▶ _Data supplied_:
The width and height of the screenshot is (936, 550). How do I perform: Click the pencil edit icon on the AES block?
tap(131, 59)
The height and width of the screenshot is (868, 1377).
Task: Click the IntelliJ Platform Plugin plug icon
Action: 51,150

▶ _Problem to solve_: Retype all of the records above without a single alteration.

▶ _Response_:
The width and height of the screenshot is (936, 550). How do I perform: Click the pencil edit icon on the AES block?
tap(131, 59)
The height and width of the screenshot is (868, 1377).
Task: Click the IntelliJ Platform Plugin plug icon
Action: 51,150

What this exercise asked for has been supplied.